In the current study, 92.6% underwent surgical management through laparotomy, and medical treatment was used in only 2 cases. Sharvari et al. (7) noted that 60% of their cohort underwent laparotomy due to rupture at presentation, while 20% received methotrexate. Globally, there is a shift towards laparoscopy and medical management is more common where available(20)(21). High laparotomy rate reflects limited laparoscopy capacity in our centre. This underscores disparities in treatment options and potential resource constraints.
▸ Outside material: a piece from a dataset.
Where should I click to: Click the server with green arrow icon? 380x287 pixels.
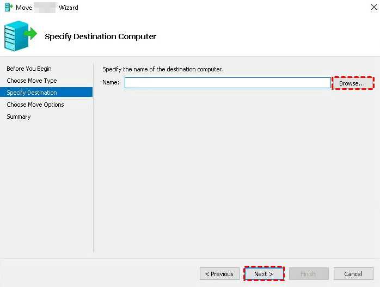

Ectopic pregnancy remains a critical cause of early pregnancy morbidity. Although the overall incidence is stable, the pattern of presentation is influenced by awareness, access to healthcare, and the availability of diagnostic and surgical modalities. High rate of rupture and reliance on laparotomy in a semi-urban tertiary care setting, reflects need for early diagnosis (routine early pregnancy ultrasound by 6weeks gestation), increased community awareness about the signs and symptoms of EP, strengthening of referral systems to reduce delayed presentation and complications, improved access to diagnostic modalities and intervention. The high proportion of cases with prior tubal surgeries and caesarean deliveries, highlights the importance of identifying high risk women early in gestation. Timely diagnosis using ultrasonography and beta-HCG, coupled with access to minimally invasive management, can significantly reduce maternal morbidity and preserve fertility. Additionally, the high rate of laparotomy (92.6%) reflects institutional limitations in laparoscopic capacity, underscoring the need for training and resource enhancement, infrastructure upgrades.